I think i might need some clarification too.

> try compressing them and the bundled dlls with UPX with the
> strip or copy overlay option enabled.

According to the UPX documentation, --overlay=copy *is* the default. The documentation also says that --overlay=strip is "DANGEROUS" (their capitalization). It says: "Be warned, this may make the compressed program crash or otherwise unusable."

Anyway, i tried your suggestion using the latest Windows UPX (v3.91 CLI) on these programs:

1) latest generic MPlayer.exe (svn36986) from Sherpya: http://oss.netfarm.it/mplayer-win32.php

2) the same from RedXii: http://code.google.com/p/mplayer-for-windows/

3) latest VLC Media Player (v2.1.3): http://download.videolan.org/pub/videolan/vlc/

Lo and behold... it worked for both of the MPlayer builds! Interestingly, i only used the UPX defaults (no command-line switches).

§ **Information shown**:

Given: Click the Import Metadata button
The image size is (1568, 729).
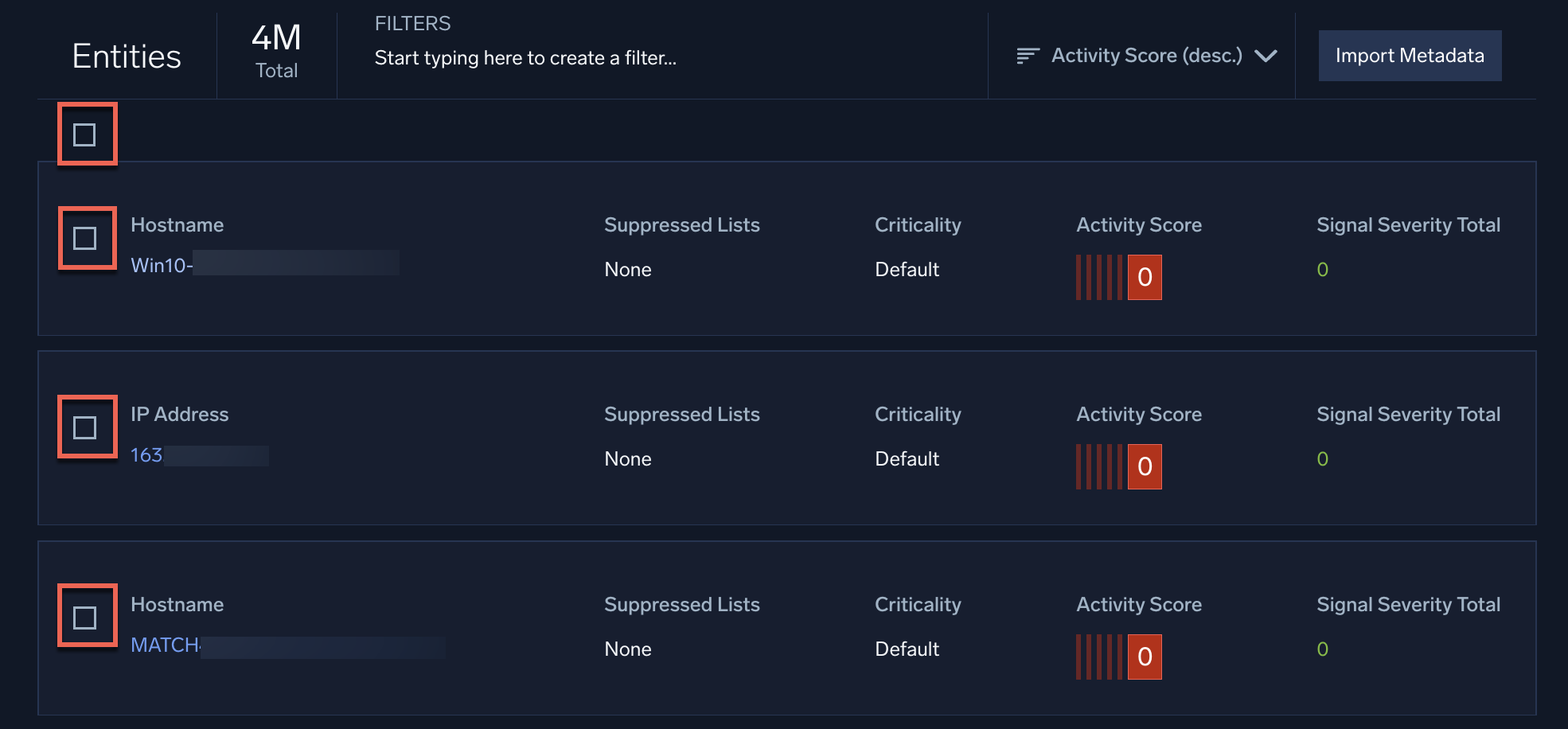Looking at the screenshot, I should (x=1409, y=56).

§ **Aim of the task**:
Can you transcribe the UPX compression text from the beginning of the material word for word, from its first line to its last?

§ **Task result**:
I think i might need some clarification too.

> try compressing them and the bundled dlls with UPX with the
> strip or copy overlay option enabled.

According to the UPX documentation, --overlay=copy *is* the default. The documentation also says that --overlay=strip is "DANGEROUS" (their capitalization). It says: "Be warned, this may make the compressed program crash or otherwise unusable."

Anyway, i tried your suggestion using the latest Windows UPX (v3.91 CLI) on these programs:

1) latest generic MPlayer.exe (svn36986) from Sherpya: http://oss.netfarm.it/mplayer-win32.php

2) the same from RedXii: http://code.google.com/p/mplayer-for-windows/

3) latest VLC Media Player (v2.1.3): http://download.videolan.org/pub/videolan/vlc/

Lo and behold... it worked for both of the MPlayer builds! Interestingly, i only used the UPX defaults (no command-line switches).